Ариадна подняла глаза на Акенона, и тот кивнул:
— Эшдек — мой друг из Карфагена, я ему полностью доверяю. Богатый купец. Последние годы я работаю почти исключительно на него. В Кротоне он оказался случайно, следуя в Сибарис. Узнав о том, что произошло у сибаритов, он решил пристроить свои товары в Кротоне. К счастью, я рассказывал о нем Ариадне, вот она и отправилась прямиком к нему, и Эшдек немедленно предложил помощь. Он подобрал нас на одном из своих кораблей и приютил на несколько дней у себя. Его люди докладывали обо всем, что происходит в мире. Узнав, что ты в Метапонте, мы тут же пустились в путь на корабле Эшдека.
— Что вы сделали с Дааруком? — спросил Пифагор, глядя на дочь.
Лицо Ариадны омрачилось. Она опустила глаза и смущенно молчала. Вместо Ариадны заговорил Акенон.
— Он прикован к веслу на корабле Эшдека. Мы не отдали его кротонскому правосудию: он подкупил слишком много людей, которые пришли бы ему на помощь в надежде получить еще больше золота. — Мгновение он колебался. — К тому же мы опасаемся зловещей силы его взгляда и гипнотического голоса.
Помрачнев, Пифагор кивнул. Ариадна молча встала и выглянула в окно. При виде ночных теней ее охватила меланхолия. Она всегда чувствовала, что не до конца вписывается в братство, теперь же у нее появилась болезненная уверенность, что из-за Килона и Даарука расстояние, отделявшее ее от пифагорейского сообщества, сделалось непреодолимым. Отец любил ее, но не одобрял дремавшие внутри нее темные чувства, часть ее натуры наравне со всеми другими.
Пифагор с грустью посмотрел на дочь, потом повернулся к Акенону.
— Собираешься вернуться в Карфаген?
Акенон ответил утвердительно, но Ариадна не обратила внимания на его слова. Она вспоминала второй день, проведенный на корабле Эшдека. Она меняла повязку на лице Акенона, когда явился один из матросов и сообщил, что Килона казнили.
— Тело выставлено у северных ворот Кротона, — добавил матрос.
В этот момент Ариадна почувствовала непреодолимую потребность увидеть это мертвое тело.

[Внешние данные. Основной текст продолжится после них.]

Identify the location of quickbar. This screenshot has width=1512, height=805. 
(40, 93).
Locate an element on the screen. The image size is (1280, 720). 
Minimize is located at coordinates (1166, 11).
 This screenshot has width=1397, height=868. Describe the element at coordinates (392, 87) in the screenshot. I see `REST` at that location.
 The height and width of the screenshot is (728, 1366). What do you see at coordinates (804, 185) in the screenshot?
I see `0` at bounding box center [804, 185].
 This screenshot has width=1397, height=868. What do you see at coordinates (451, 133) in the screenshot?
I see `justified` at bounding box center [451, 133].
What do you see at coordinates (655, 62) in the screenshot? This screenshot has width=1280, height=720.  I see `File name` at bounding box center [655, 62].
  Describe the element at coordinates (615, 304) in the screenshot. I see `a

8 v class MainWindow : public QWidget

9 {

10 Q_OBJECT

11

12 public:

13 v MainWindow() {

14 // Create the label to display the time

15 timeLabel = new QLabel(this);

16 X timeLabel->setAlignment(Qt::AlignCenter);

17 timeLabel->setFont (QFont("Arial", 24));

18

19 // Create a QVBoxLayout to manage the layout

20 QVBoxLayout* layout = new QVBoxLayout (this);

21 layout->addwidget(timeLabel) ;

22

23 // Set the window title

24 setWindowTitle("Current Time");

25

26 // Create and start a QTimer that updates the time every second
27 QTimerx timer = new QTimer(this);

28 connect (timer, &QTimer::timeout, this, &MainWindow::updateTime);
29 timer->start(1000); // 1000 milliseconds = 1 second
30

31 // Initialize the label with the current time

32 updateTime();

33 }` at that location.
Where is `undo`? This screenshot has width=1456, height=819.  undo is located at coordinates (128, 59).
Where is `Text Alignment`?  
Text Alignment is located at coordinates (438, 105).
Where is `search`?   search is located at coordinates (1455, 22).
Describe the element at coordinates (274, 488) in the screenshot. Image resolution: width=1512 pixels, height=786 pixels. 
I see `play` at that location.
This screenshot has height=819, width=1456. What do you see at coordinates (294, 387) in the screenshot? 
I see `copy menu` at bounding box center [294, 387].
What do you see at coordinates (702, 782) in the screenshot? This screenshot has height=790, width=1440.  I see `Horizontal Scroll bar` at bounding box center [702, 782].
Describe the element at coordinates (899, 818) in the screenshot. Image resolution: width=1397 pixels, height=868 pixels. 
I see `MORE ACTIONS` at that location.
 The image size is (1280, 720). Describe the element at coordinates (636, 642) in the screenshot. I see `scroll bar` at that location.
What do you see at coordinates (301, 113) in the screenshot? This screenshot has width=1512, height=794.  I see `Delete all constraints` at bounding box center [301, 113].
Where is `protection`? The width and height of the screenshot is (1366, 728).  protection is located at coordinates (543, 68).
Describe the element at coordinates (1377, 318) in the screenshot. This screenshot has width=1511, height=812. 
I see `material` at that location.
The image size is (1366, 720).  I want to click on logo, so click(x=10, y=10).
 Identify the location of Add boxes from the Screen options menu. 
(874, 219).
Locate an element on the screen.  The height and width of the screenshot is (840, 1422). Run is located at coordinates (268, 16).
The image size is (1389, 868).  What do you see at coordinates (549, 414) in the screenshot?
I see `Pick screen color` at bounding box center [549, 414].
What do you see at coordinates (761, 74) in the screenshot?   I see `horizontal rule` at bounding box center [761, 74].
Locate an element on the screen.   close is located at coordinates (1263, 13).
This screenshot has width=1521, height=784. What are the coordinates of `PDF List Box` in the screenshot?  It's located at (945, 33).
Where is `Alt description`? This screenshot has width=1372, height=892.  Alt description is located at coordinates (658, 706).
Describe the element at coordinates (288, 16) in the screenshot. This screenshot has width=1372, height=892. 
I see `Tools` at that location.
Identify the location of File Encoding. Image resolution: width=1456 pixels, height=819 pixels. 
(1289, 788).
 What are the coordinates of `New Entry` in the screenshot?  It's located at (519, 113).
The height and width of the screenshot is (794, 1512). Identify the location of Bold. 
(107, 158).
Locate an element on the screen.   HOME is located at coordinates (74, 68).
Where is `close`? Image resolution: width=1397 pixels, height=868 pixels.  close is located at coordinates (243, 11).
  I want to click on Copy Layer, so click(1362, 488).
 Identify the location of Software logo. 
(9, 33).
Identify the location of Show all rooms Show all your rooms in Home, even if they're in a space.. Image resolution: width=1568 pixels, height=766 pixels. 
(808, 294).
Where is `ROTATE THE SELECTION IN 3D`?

С наступлением ночи надела плащ с капюшоном и покинула корабль. Она не предупредила Акенона, понимая, что тот попытается помешать.
Когда она подошла к телу Килона, ее охватило разочарование: опухшее, изуродованное лицо было едва узнаваемо. Тем не менее полчаса она неподвижно стояла перед ним, прислушиваясь к собственным чувствам. Будучи дочерью Пифагора, она обязана была испытывать всепрощение или сострадание, но ничего подобного она не чувствовала. По приказу Килона ее похитили и изнасиловали. Это он приказал напасть на дом Милона и пытался растоптать отца и его сподвижников… Вспоминая все это и созерцая мертвое тело, она испытывала невероятное облегчение, которое вскоре сменилось чувством опустошенности.